_Task data_
_ _ _ _ _ _ _

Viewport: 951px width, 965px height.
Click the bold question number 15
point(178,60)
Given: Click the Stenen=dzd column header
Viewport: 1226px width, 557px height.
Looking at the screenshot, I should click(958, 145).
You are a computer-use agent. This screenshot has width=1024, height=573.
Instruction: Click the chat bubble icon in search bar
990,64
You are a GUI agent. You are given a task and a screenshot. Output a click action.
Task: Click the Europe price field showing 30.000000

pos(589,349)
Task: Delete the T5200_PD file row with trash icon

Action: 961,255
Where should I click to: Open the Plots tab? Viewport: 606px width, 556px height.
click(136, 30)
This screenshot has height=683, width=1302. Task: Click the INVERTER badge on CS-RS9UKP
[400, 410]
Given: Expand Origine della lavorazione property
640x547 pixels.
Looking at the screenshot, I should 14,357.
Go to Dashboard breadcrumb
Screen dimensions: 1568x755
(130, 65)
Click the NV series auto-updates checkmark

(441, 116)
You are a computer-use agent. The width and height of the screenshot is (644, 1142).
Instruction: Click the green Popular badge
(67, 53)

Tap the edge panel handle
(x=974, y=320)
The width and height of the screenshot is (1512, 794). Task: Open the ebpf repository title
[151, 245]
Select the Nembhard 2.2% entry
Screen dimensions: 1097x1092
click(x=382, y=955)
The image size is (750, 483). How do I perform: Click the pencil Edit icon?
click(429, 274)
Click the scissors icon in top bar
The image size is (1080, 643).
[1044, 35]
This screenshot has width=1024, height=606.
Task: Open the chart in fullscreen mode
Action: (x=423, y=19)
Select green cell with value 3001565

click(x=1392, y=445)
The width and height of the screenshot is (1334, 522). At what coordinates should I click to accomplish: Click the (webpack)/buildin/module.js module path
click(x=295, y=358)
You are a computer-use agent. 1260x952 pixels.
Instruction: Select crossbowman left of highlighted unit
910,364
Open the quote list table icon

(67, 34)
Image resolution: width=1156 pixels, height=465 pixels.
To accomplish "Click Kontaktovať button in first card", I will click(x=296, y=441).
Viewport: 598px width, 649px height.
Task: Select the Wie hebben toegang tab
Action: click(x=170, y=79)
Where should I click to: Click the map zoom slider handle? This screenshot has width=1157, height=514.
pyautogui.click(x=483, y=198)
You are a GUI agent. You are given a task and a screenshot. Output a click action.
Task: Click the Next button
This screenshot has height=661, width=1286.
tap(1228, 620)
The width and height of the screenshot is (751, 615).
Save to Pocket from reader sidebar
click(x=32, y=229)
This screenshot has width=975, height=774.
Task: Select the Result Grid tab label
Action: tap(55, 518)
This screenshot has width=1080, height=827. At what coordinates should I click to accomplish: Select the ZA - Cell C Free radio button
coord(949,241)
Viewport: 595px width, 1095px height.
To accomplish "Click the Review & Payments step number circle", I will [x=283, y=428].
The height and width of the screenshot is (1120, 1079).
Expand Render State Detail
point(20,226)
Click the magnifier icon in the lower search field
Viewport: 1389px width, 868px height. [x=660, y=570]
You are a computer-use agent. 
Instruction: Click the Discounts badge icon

_ _ _ _ _ _ _

_Work task_
For this exercise, the answer is the lines from the one containing "The height and" through the end of the listing above, reproduced exactly.

_Completed exercise_
The height and width of the screenshot is (1120, 1079).
Expand Render State Detail
point(20,226)
Click the magnifier icon in the lower search field
Viewport: 1389px width, 868px height. [x=660, y=570]
You are a computer-use agent. 
Instruction: Click the Discounts badge icon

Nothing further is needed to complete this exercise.